## Assignment
Starting with the line that contains "This screenshot has height=452, width=840.", copy out each line through the end of the entries below, exactly as written, and nothing else.

◇ ◇ ◇ ◇ ◇ ◇ ◇

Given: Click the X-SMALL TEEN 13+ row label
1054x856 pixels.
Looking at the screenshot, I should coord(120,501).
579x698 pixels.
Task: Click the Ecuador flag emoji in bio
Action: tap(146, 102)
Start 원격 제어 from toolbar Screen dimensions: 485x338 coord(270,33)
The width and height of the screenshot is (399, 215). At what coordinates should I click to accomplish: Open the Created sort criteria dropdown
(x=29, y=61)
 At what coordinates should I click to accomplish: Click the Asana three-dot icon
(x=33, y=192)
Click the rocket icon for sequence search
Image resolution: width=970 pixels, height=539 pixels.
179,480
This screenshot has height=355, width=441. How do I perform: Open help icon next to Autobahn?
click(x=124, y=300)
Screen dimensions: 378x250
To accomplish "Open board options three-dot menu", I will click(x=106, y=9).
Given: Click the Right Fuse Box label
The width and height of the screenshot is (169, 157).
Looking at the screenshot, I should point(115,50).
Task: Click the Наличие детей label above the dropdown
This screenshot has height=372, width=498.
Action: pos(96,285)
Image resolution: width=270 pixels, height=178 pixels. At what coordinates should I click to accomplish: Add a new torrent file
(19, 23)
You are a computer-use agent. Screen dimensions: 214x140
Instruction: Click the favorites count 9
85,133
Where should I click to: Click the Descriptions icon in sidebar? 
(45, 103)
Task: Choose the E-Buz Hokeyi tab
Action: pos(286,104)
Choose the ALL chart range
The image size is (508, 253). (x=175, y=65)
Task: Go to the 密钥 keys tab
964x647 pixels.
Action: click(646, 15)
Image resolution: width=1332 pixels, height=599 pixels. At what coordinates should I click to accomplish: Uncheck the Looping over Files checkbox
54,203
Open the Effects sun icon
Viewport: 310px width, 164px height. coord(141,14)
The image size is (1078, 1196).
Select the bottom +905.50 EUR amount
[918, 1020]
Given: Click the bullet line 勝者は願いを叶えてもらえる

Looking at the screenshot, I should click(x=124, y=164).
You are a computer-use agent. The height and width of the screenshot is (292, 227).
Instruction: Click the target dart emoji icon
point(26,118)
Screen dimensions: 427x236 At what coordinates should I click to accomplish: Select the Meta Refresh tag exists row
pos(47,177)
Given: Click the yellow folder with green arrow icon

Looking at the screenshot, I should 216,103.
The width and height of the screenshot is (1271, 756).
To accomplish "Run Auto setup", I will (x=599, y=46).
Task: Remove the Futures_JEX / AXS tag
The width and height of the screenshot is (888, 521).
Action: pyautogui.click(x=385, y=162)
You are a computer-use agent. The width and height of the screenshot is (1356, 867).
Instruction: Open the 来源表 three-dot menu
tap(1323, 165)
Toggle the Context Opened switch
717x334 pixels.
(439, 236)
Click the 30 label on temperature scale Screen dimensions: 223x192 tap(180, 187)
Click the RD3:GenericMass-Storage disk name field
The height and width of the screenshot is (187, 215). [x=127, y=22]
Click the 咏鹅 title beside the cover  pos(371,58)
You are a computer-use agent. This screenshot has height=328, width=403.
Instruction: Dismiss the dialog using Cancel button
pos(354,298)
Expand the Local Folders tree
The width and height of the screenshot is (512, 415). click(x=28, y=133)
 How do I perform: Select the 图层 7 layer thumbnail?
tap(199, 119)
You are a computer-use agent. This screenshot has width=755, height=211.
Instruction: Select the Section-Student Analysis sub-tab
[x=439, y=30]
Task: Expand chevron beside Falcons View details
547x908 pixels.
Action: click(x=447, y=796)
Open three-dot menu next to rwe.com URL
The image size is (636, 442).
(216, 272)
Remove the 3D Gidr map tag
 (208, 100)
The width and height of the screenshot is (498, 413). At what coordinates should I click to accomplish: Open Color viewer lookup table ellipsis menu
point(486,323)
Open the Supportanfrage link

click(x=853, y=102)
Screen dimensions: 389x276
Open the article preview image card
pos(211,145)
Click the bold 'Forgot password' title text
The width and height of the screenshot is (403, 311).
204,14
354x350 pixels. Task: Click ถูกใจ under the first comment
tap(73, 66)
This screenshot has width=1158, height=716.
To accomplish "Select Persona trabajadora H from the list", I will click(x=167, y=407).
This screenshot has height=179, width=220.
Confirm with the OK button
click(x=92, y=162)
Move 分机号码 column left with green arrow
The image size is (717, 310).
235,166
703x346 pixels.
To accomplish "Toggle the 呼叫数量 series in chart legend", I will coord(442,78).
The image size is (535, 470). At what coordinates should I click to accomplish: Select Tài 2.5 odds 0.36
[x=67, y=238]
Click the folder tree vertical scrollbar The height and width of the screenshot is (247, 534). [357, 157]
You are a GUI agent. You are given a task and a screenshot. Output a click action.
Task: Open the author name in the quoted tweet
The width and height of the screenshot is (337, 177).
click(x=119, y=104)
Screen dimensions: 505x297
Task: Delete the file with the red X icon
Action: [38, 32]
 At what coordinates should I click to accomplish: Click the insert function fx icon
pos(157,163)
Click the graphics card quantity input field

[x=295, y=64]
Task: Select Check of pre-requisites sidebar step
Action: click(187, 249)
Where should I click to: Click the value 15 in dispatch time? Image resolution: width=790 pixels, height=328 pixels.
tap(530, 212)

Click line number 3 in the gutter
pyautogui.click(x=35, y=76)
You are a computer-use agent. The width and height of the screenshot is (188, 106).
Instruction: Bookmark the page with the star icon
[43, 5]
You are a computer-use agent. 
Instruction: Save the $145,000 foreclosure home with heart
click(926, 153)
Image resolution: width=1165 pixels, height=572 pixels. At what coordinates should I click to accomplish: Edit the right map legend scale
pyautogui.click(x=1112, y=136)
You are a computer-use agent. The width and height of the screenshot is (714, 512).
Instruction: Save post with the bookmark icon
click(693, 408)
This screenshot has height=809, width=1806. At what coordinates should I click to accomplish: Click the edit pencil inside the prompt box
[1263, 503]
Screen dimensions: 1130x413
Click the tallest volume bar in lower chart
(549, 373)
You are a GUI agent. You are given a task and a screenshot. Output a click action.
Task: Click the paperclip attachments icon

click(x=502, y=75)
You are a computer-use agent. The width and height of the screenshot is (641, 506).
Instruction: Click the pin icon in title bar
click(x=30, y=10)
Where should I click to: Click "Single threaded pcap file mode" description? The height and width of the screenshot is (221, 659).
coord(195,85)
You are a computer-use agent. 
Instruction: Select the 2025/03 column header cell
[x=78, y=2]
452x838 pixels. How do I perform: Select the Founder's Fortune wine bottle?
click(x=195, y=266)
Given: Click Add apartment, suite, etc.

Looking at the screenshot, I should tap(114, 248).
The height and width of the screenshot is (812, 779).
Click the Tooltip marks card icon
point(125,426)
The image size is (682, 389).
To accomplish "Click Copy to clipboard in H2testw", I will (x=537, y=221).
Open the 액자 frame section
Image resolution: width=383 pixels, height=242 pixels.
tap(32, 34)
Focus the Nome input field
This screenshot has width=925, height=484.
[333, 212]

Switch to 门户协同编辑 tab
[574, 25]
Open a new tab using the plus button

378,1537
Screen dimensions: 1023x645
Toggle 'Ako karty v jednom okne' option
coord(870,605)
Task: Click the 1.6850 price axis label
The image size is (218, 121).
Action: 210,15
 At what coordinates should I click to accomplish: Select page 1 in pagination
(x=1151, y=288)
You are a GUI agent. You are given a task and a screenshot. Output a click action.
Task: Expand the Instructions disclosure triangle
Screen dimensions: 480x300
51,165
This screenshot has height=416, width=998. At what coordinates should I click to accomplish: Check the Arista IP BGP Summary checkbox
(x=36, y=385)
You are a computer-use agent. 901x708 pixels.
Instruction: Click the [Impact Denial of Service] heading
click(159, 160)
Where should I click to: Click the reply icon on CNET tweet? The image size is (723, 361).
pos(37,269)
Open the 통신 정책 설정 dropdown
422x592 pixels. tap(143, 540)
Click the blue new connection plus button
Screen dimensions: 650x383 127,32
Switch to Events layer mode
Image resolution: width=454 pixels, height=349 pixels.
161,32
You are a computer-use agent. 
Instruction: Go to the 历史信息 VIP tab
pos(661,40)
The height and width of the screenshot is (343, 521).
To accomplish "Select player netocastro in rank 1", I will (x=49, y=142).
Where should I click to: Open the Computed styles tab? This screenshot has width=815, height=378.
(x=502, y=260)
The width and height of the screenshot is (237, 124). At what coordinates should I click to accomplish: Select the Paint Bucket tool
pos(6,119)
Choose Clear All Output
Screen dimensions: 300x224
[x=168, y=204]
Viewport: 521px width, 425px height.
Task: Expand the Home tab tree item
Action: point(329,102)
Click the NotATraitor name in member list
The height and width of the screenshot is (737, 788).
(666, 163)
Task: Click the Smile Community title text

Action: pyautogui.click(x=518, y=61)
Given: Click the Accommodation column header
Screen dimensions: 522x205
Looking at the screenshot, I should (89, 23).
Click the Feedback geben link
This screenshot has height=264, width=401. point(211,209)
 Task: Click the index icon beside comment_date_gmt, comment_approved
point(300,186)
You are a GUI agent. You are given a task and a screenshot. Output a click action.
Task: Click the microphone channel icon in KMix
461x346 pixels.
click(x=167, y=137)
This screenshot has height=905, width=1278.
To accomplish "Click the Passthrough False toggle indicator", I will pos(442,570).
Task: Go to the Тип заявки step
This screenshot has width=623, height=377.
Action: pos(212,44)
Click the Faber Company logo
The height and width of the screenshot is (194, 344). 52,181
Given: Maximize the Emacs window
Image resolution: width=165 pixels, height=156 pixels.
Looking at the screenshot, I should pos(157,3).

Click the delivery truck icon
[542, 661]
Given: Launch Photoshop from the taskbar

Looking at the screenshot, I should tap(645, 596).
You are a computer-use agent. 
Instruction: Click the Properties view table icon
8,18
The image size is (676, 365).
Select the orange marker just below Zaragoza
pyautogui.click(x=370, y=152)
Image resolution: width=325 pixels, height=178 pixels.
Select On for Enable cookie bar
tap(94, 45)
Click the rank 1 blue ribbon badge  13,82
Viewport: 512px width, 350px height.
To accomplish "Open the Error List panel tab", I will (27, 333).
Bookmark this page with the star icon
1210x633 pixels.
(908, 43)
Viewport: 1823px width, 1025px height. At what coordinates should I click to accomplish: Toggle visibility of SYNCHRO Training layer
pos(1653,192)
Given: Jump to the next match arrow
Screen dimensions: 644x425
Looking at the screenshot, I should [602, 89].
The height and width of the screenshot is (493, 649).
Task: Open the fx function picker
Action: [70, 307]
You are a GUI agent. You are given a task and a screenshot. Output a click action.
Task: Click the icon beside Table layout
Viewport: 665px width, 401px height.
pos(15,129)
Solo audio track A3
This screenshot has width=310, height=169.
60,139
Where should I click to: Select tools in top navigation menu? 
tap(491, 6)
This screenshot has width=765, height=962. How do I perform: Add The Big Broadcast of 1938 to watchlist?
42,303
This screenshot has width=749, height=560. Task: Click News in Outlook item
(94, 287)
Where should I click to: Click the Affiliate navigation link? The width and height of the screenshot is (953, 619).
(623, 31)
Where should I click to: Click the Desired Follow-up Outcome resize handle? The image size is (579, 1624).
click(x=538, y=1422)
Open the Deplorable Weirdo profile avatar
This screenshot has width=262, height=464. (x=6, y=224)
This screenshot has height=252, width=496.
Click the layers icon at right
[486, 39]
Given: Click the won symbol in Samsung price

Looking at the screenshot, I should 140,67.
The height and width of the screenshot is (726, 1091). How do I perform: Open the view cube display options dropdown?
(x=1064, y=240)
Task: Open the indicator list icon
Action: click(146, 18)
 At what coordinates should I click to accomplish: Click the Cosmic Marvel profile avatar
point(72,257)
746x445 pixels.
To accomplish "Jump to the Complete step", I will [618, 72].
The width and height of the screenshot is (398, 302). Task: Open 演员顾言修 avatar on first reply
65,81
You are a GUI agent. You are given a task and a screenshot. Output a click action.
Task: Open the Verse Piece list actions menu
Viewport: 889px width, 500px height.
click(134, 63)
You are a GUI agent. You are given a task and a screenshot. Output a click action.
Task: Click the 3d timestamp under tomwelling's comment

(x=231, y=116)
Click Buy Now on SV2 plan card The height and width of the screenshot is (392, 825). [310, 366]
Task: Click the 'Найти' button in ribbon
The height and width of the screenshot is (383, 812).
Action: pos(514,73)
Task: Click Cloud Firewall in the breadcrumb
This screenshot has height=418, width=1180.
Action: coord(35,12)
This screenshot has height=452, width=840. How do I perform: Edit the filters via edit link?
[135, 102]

◇ ◇ ◇ ◇ ◇ ◇ ◇

## Result of this task
This screenshot has height=452, width=840. How do I perform: Edit the filters via edit link?
[135, 102]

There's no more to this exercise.